Who Will be Affected Most?
There is much debate about who will be most affected by implementation of ICD-10. For physician offices, although physicians and their coders will not need to learn ICD-10-PCS, they will need to learn ICD-10-CM. If the physician uses a superbill (a list of commonly used codes for that practice), it will need to be redesigned - and expanded - to include the ICD-10-CM codes. Some physician practices may find it tedious to continue to code using a superbill as it goes from a dual-sided to a multi-page document. Practices that do not currently use superbills and rely on coders to assign ICD-9-CM codes will need training in ICD-10-CM.

Hospitals, although only required to report ICD-10-PCS codes on inpatient claims, may choose to collect ICD-10-PCS data on all patients (including outpatients) in order to compare data internally. It is common practice currently for hospitals to collect ICD-9-CM procedure codes on all patient, even though they are "scrubbed" from the bill. As such, hospital coders will need to learn both ICD-10-CM and ICD-10-PCS. Of the two coding systems, ICD-10-PCS is expected to require more education as the structure is completely different from ICD-9-CM procedures. In addition, the clinical knowledge required to assign an ICD-10-PCS code is much greater than that needed to assign an ICD-9-CM code. I think coders with CPT coding experience will find the transition easier because of the level of detail needed to report those codes.

Current Preparations
Right now AHIMA and the AAPC are training future ICD-10 trainers in preparation for training the masses. Software companies that utilize ICD-9-CM codes are currently applying the General Equivalency Mappings (GEMs) to map between ICD-9 and ICD-10 codes and beta testing the new code sets to ensure they work accurately. As an industry, experts aren't recommending that front line coders get trained prior to 2012, however, it is recommended that employers conduct a gap analysis to see what training their coders need and provide medical terminology, anatomy and physiology, and pathophysiology training starting now.

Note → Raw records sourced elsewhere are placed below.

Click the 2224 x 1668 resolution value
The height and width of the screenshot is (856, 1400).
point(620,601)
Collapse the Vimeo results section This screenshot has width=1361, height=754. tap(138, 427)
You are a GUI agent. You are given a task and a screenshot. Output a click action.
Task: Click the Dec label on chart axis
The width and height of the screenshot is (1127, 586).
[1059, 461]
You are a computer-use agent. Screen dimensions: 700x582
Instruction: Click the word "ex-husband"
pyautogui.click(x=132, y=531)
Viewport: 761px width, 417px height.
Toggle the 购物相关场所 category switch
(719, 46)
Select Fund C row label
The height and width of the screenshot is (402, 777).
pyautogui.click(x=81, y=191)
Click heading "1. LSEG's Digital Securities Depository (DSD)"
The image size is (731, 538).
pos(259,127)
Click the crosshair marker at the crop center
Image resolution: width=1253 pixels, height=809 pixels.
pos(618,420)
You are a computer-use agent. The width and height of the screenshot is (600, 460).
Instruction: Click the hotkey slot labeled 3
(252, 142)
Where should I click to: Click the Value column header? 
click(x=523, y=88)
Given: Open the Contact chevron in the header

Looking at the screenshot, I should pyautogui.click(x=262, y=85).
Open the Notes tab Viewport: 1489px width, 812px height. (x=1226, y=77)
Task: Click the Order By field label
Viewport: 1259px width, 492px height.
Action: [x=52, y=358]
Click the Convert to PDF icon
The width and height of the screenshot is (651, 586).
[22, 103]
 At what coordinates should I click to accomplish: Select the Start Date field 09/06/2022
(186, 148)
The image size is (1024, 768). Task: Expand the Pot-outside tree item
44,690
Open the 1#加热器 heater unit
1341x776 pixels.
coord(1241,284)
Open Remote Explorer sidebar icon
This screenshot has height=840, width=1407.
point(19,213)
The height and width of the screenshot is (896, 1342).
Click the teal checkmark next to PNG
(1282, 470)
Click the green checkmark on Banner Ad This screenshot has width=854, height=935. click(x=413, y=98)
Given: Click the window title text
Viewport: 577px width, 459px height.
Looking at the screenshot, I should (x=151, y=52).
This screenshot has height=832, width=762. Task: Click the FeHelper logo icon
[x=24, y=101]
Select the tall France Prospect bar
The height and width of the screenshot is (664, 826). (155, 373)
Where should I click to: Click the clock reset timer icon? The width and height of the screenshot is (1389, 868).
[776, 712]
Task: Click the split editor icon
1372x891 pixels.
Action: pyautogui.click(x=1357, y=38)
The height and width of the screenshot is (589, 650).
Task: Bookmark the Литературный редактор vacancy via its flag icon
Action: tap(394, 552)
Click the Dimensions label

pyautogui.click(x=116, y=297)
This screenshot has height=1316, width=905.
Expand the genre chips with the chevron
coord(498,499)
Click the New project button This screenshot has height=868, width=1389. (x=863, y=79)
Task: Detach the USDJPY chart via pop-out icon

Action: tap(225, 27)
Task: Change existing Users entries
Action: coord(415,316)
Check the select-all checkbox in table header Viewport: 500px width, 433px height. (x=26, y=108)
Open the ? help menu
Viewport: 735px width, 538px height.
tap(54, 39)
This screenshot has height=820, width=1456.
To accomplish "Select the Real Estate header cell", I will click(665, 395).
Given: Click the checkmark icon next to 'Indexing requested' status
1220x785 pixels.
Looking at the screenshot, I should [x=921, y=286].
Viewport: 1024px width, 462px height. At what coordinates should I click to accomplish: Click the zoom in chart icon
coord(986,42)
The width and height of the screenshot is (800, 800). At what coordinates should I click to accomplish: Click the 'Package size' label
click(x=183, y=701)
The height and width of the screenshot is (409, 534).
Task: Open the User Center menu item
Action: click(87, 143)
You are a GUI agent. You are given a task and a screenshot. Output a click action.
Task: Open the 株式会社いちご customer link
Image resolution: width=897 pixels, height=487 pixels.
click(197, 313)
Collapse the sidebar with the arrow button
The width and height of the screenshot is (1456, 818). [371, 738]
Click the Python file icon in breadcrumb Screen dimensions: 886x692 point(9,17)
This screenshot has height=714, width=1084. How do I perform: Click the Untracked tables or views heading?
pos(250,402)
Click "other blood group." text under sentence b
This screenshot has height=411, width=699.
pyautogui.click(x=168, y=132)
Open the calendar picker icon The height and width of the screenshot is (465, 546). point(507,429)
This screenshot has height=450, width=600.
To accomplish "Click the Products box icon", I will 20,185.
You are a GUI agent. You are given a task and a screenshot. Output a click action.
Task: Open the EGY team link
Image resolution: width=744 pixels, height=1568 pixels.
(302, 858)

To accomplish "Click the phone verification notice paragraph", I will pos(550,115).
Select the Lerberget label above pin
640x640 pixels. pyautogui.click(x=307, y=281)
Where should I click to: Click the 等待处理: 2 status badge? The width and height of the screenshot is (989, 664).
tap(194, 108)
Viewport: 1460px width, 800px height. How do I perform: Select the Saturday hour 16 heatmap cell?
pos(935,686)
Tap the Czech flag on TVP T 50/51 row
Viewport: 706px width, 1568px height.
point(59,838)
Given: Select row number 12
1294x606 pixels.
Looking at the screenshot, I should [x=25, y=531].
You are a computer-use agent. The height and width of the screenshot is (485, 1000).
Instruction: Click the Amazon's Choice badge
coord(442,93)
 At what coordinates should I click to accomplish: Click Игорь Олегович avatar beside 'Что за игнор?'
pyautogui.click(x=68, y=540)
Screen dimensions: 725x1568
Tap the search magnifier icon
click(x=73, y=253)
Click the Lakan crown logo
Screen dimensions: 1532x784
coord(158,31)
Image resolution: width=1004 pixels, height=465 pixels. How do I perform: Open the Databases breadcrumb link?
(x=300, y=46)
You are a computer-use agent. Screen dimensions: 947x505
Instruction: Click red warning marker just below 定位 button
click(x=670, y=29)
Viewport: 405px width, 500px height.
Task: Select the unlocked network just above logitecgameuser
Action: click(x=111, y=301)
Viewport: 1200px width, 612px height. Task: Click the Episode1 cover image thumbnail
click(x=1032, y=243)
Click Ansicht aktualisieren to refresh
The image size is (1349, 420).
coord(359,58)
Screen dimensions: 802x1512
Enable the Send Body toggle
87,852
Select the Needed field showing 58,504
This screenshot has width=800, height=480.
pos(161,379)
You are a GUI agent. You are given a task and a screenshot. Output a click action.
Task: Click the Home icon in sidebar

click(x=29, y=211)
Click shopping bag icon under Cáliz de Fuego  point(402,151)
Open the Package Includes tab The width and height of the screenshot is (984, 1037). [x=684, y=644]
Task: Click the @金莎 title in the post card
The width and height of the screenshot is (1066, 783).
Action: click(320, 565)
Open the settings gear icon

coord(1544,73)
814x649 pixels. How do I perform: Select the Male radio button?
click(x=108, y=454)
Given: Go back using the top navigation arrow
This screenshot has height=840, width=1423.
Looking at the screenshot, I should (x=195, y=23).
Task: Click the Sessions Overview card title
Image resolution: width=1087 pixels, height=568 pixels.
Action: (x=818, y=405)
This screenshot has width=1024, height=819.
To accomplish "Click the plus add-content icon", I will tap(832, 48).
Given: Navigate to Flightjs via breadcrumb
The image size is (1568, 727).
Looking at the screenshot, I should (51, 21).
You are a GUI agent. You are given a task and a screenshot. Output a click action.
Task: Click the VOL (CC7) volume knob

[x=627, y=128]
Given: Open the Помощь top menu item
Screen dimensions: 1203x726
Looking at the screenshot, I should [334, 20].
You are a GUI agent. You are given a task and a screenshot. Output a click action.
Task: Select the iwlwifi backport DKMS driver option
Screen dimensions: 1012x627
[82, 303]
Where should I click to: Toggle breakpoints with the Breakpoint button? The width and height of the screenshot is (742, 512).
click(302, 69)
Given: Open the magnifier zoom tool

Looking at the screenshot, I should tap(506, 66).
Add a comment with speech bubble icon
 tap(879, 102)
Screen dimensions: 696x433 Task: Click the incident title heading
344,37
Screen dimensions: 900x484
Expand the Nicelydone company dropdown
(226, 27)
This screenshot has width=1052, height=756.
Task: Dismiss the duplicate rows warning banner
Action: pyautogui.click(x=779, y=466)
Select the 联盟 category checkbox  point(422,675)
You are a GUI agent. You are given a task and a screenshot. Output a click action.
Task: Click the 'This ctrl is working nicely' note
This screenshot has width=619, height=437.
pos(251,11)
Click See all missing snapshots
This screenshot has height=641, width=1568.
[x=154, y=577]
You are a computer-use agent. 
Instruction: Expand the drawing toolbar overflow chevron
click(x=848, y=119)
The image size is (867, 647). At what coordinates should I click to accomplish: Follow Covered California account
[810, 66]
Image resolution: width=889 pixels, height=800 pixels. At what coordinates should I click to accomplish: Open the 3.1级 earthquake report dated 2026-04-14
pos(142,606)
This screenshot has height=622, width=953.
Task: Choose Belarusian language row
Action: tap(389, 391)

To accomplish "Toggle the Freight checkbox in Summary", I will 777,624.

If you are a coding student, AHIMA recommends that your educational institution begin ICD-10 training in 2011 for associate and baccalaureate degree programs and in 2012 for coding certificate programs. If you plan to code prior to October 1, 2013, you will still need to learn ICD-9-CM coding and if you plan to graduate in 2012, it is likely you will learn both systems. For those considering enrolling in a coding program, determining the ICD-10 education schedule of the school will tell you a lot about the institution. Beware of the school with no plan.

The best part of the transition is that this is a great time for new coders to enter the field. This is a do-over, only it's the experienced coders doing to do-over and they will struggle with it just like new coders. It's going to be a level playing field for anyone interested in being a coder. So if you've ever considered it, now is the time!